EXERCISE GOAL: Below are the records; locate each line with the word "will" and copy it.
━━ DATA EXTRACTS
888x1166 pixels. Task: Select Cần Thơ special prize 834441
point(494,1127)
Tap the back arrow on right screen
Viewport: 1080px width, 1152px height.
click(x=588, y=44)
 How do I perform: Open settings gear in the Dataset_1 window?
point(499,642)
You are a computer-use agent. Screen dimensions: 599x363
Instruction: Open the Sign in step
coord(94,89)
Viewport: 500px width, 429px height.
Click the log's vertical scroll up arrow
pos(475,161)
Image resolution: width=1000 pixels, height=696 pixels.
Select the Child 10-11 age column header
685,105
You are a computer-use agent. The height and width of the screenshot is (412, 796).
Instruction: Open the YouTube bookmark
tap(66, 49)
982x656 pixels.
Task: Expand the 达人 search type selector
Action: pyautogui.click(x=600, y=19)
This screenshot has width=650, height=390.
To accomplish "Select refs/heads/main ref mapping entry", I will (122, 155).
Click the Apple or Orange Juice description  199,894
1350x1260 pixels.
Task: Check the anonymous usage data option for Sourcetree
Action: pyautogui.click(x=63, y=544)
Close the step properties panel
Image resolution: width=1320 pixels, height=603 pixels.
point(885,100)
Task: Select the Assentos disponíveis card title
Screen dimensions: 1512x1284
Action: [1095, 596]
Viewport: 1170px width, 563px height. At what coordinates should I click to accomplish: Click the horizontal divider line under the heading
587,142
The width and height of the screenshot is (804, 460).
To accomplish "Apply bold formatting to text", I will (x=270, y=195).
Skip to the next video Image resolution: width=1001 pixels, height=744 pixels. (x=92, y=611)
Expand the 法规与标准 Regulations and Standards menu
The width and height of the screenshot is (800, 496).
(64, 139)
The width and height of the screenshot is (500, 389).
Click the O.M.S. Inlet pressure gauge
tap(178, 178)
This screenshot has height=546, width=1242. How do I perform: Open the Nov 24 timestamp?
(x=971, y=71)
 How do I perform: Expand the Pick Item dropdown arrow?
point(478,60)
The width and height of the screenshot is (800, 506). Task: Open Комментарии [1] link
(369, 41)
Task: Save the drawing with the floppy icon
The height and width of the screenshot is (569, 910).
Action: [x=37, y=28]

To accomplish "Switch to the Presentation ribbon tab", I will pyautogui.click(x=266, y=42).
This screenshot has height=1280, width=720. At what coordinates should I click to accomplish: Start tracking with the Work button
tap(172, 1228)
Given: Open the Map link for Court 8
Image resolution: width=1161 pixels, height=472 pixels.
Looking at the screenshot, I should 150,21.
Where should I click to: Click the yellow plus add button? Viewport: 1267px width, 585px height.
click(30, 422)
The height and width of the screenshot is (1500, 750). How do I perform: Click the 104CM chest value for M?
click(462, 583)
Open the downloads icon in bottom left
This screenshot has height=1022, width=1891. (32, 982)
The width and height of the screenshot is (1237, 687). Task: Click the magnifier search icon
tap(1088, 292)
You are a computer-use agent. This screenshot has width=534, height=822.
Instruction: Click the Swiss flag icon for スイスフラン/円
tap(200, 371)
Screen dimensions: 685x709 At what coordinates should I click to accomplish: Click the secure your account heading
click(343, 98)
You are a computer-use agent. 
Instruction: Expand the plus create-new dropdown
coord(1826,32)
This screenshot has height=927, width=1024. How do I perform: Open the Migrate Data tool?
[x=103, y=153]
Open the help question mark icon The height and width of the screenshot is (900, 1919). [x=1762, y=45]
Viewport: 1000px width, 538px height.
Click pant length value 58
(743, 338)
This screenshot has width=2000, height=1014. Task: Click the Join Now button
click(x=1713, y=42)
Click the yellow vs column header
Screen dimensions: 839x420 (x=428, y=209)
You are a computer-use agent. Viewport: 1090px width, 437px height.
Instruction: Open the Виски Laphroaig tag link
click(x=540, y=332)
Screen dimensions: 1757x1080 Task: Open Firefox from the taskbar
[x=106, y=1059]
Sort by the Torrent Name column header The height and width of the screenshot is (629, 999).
━━━━
ANSWER FOR THE TASK:
To accomplish "Select refs/heads/main ref mapping entry", I will (122, 155).
To accomplish "Apply bold formatting to text", I will (x=270, y=195).
To accomplish "Switch to the Presentation ribbon tab", I will pyautogui.click(x=266, y=42).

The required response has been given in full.